The group included, among others, several former senators known for their willingness to work across party lines when in Washington -- Democrats Bob Graham of Florida, Charles S. Robb of Virginia, Gary Hart of Colorado and Sam Nunn of Georgia, and Republicans Bill Brock of Tennessee, William S. Cohen of Maine and John Danforth of Missouri.
Sen. Chuck Hagel (R-Neb.), who is often mentioned as a possible running mate for Bloomberg on an independent ticket, was the only serving senator to attend.
After several hours of discussion, Sunday night and early Monday, the group came out with what it called a "joint statement of principles," urging all the presidential contenders in both parties to outline plans to establish a government of national unity, appoint a bipartisan cabinet of experts, and form bipartisan policy groups in critical areas such as national security.
"Rampant partisanship has polarized the ability of government to act," said Nunn, reading the group's joint statement. "If we unify, we can turn America's peril into America's promise."
Asked whether the presidential candidates would really be open to the bipartisan appeals of the panel in the heat of the primaries, Bloomberg said, "I think all the members of the panel are optimistic that the candidates will listen to us."
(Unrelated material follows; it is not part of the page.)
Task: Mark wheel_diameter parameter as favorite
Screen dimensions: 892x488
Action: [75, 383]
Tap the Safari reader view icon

Bloomberg's own, often-denied presidential ambitions would seem the most complicated by the Obama's rise in the polls and the strength of his "post-partisan" message. After convincingly winning Iowa's caucuses last week, Obama said, "The time has come to move beyond the bitterness and pettiness and anger that's consumed Washington" and he promised to build a new "working coalition for change."
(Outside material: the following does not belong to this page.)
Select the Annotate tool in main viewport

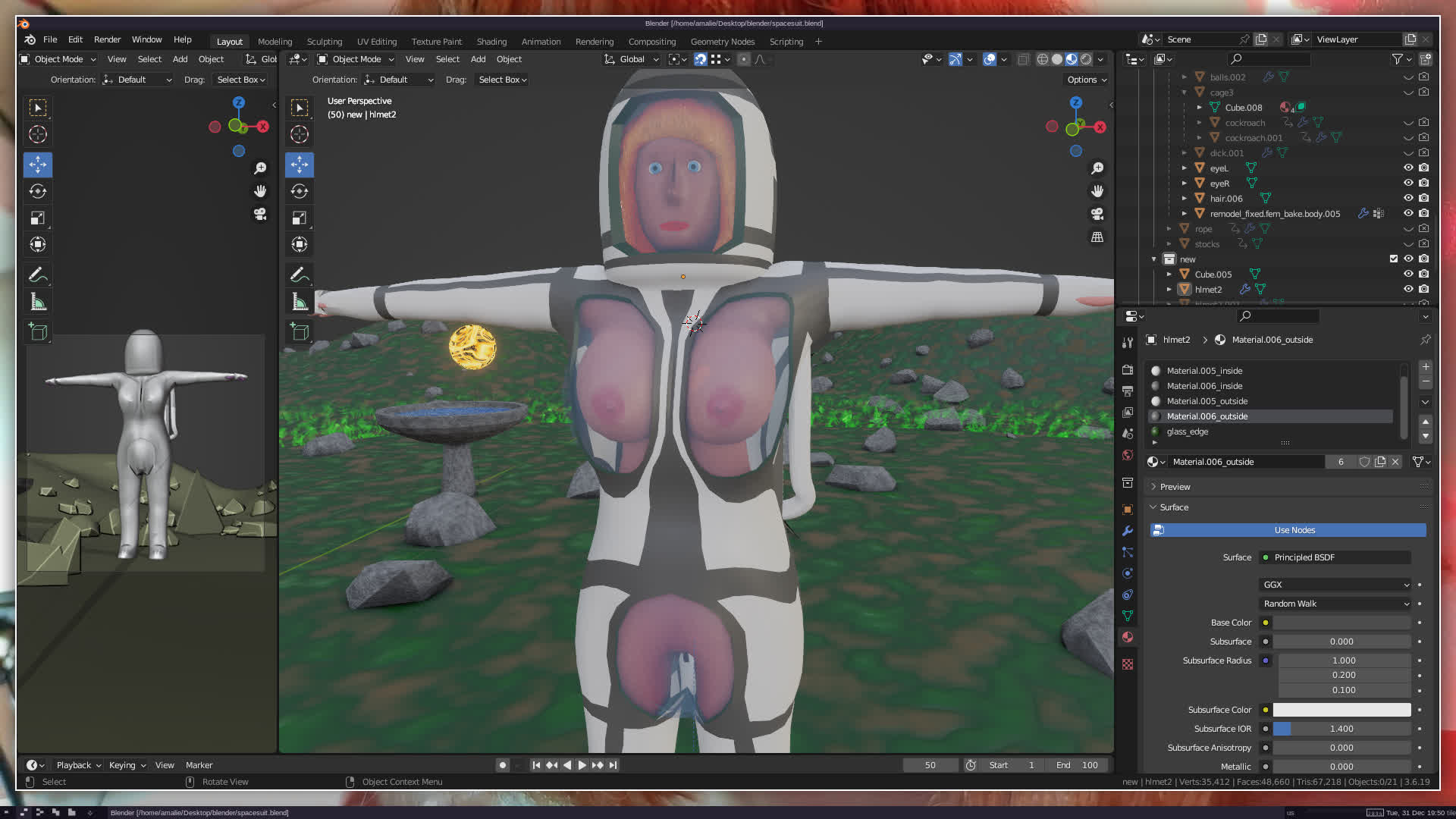click(300, 275)
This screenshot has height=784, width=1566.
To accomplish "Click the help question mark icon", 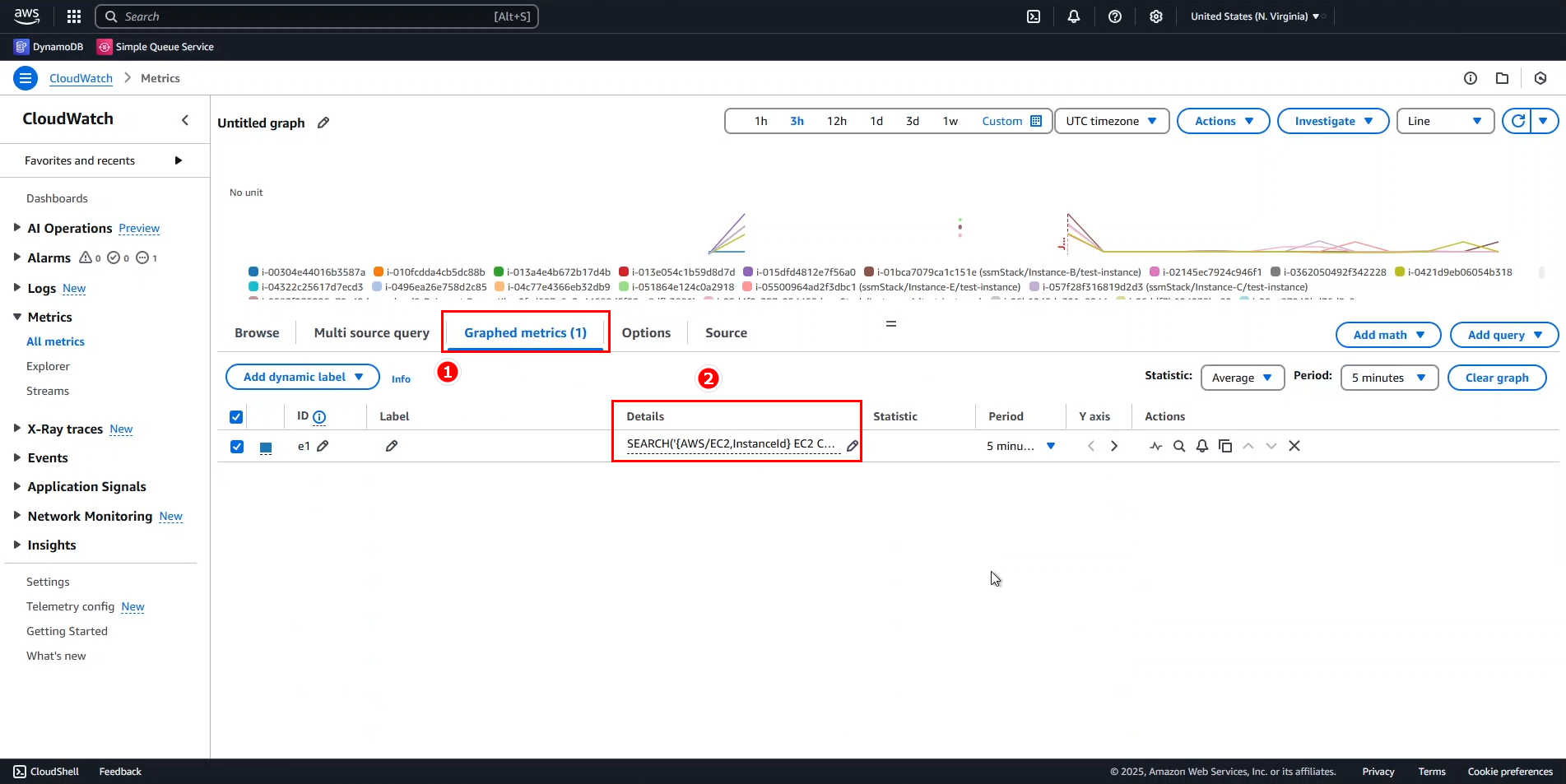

That was precisely Bloomberg's appeal.
While he has consistently denied any interest in joining the presidential field, Bloomberg has lately been raising his profile to a national -- and international -- level, speaking out on issues beyond New York, and acting more and more like a candidate.
After switching from the Republican Party to become an independent in the summer, Bloomberg traveled in December to China and to a climate change conference in Bali, Indonesia. He led a coalition of mayors demanding stricter controls on handguns. He appeared last week on NBC's "Today" show, and CBS's "The Late Show with David Letterman," and he has a cameo appearance planned for Thursday on Donald Trump's show, "The Apprentice."
On the eve of the Iowa caucuses, Bloomberg also took time out from a routine press conference on teenage smoking to criticize the entire presidential field for not offering solutions to the country's biggest problems.
Bloomberg would have to be considered a formidable presidential candidate, coming with a personal fortune estimated at more than $11 billion and the ability to self-finance a national campaign.
Because of term limits, he cannot run for reelection when his current, second term ends next year. But he must decide soon, because of complicated ballot-access considerations for third-party or independent candidates. The first looming deadline is May 12, in Texas, where he must submit some 74,000 signatures to be assured a place on the Texas ballot, and he can only begin collecting signatures on March 5.